To better understand the design factors responsible for the success or failure of computer-based guideline intervention strategies, we analyzed reports on 20 systems that were intended to implement guideline recommendations in clinical practice. Specifically, we assessed the use of eight information management services, which we believe may be useful in integrating computerized systems into clinical workflow. Many reports failed to describe the systems in sufficient detail to ascertain the presence or absence of some of these services. Therefore, we were unable to create meaningful summary ratings of individual systems that might correlate with the outcomes described. However, we were able to describe qualitatively many aspects of the reported design of current computer applications used as guideline intervention tools and to summarize measures of their effectiveness.
All systems delivered patient-specific recommendations, and in most cases the advice was made available concurrently with care, thus meeting Grimshaw and Russell's criteria for implementations with a high probability of success.9
However, providing recommendations in this manner was neither necessary nor sufficient to ensure adherence. Several authors were unable to influence guideline adherence with concurrent reminders. Even providing delayed feedback was associated in one case with increased procedure authorization rates, although this system's influence may have been related to financial incentives and disincentives.12
The level of specificity of the advice varied considerably, as evidenced by the number of factors that were weighed by the programs to trigger relevant recommendations. Some systems simply checked a patient's age and gender to discern appropriate preventive interventions, whereas others monitored ongoing clinical transactions and considered multiple factors (e.g., diagnoses, laboratory results, and medications) in arriving at recommendations for changing medications or dosages and for planning treatment.
Somewhat surprisingly, fewer than half the reports documented provision of explanation services. More than 15 years ago, Teach and Shortliffe37
showed the importance of providing explanation for computer-based advisories.37
One noteworthy benefit of the use of computers for implementation of guideline recommendations is their capability to link recommendations dynamically to the evidence that supports them.
Most reports described the use of on-screen and paper-based prompts to remind users of critical information that should be documented. Clinicians entered data into computers directly and interactively in fewer than half the systems. Even some long-established EMR systems depended on completion of paper forms with subsequent data entry by clerical personnel. Likewise, paper-based output was described for 17 of the 20 systems. It seems clear that the paperless office remains a vision of the future.

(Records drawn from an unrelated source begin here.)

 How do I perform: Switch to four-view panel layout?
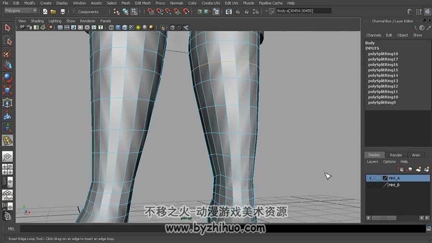[x=7, y=169]
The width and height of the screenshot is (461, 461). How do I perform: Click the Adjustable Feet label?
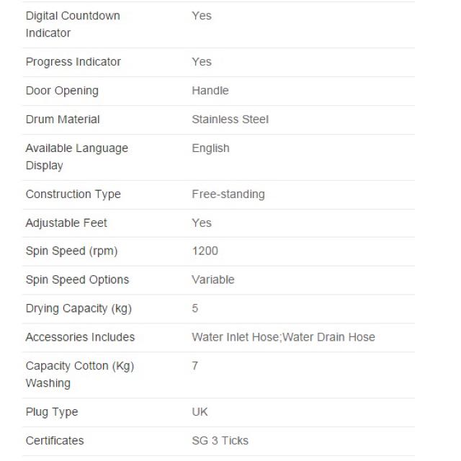[x=66, y=223]
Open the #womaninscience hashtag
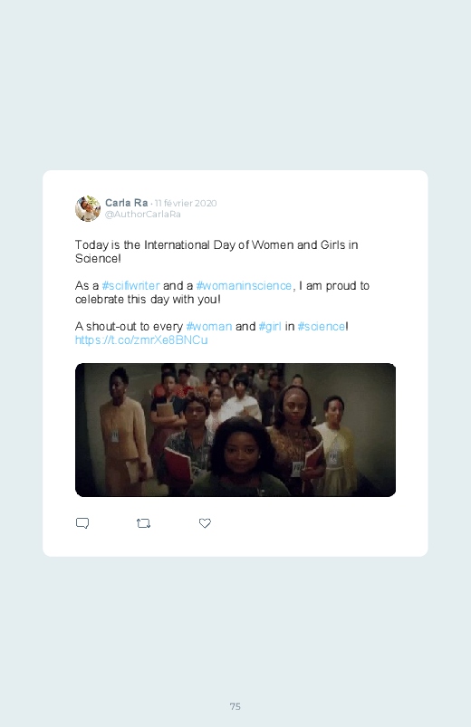This screenshot has height=727, width=471. click(x=244, y=285)
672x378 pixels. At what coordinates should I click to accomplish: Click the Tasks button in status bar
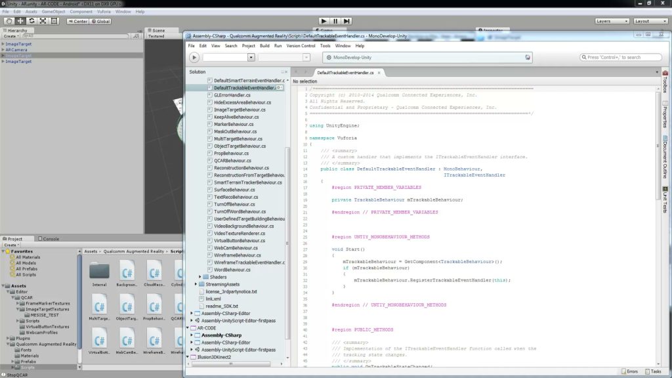point(653,371)
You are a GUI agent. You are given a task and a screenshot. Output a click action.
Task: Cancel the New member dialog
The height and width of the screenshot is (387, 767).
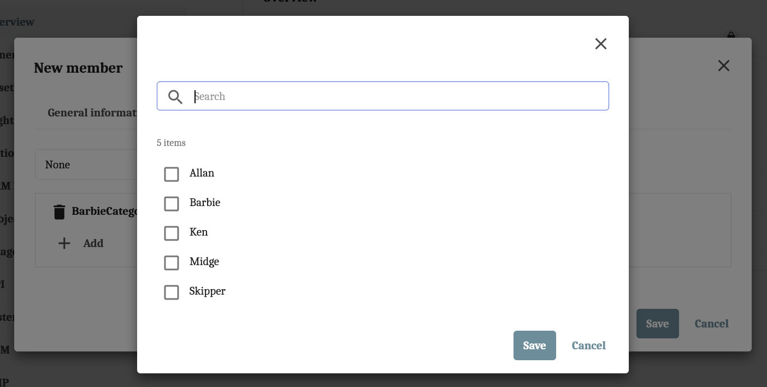point(711,324)
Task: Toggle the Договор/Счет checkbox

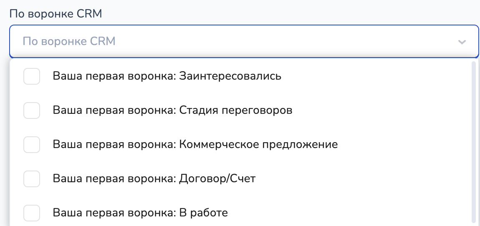Action: click(x=32, y=179)
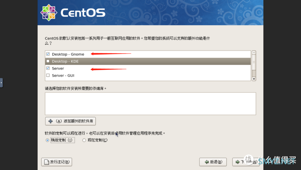Viewport: 301px width, 170px height.
Task: Select the Server - GUI list row
Action: pyautogui.click(x=148, y=75)
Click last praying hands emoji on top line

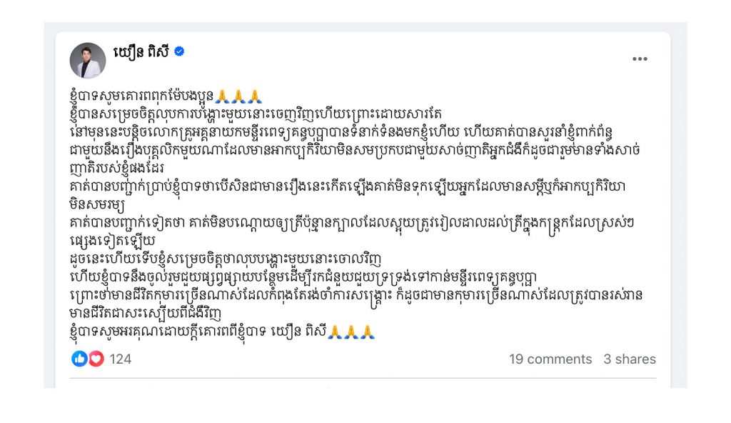point(255,96)
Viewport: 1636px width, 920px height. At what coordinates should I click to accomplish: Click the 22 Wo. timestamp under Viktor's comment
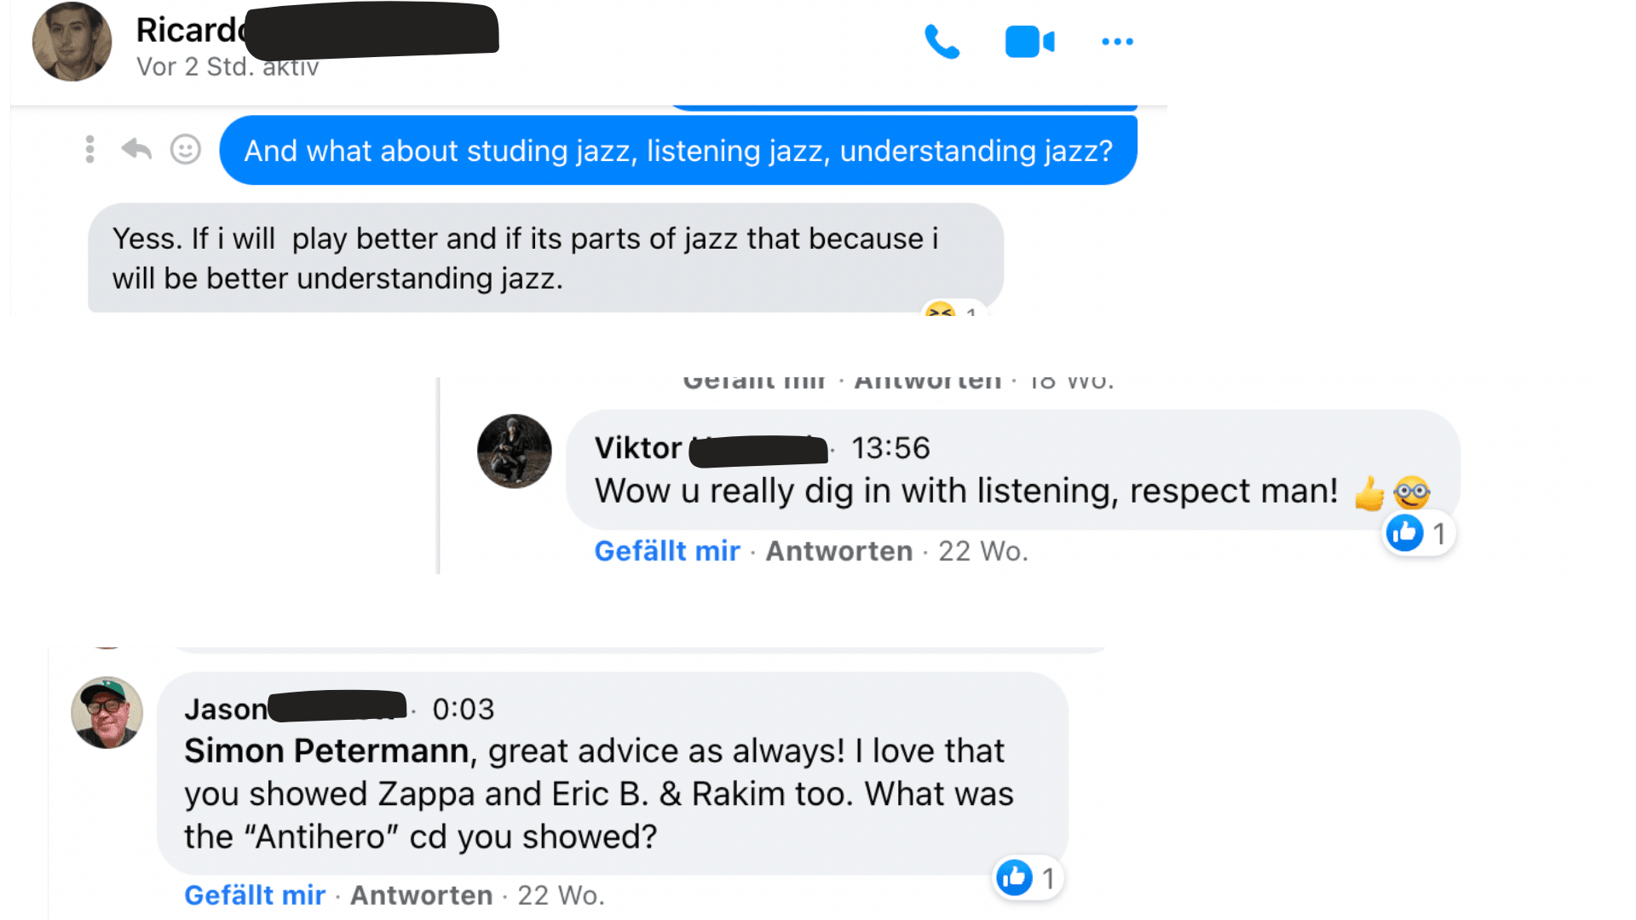pos(982,551)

Registration, calculation, communication, and aggregation services were infrequently described. These components offer tremendous potential benefit for well-designed computer-based guideline implementation. Providing communication services requires networked systems. Registration services may seem mundane, but an interface to an administrative database that contains this information may be vital to the success of a computer-based initiative by diminishing the clerical workload for clinicians. Calculation and aggregation services are basic functions of many computer systems that were rarely reported in these guideline implementation systems.
The evaluations of system effectiveness varied markedly in design, implementation, and level of description. In many, the evaluations of effectiveness were methodologically weak. In addition, the guidelines that were implemented differed considerably in content, from health maintenance reminders to alerts for active management of specific disease states. There were also notable variations in clinical settings—inpatient, emergency room, ambulatory clinic, private office, and public health department—and in evaluation methodology.
Fourteen studies reported some improvement in adherence to guidelines, seemingly independent of the information management services provided. Clearly, adherence to guideline recommendations can be improved in many cases using computer-based interventions. Likewise, documentation is regularly assisted with computers, but user satisfaction may be affected adversely by tedious data entry requirements in the absence of offsetting system benefits. In both studies with negative evaluations of user satisfaction,21,23
arduous data entry was suggested as a reason for poor system acceptance. Few studies examined patient outcomes to validate the effectiveness of the systems.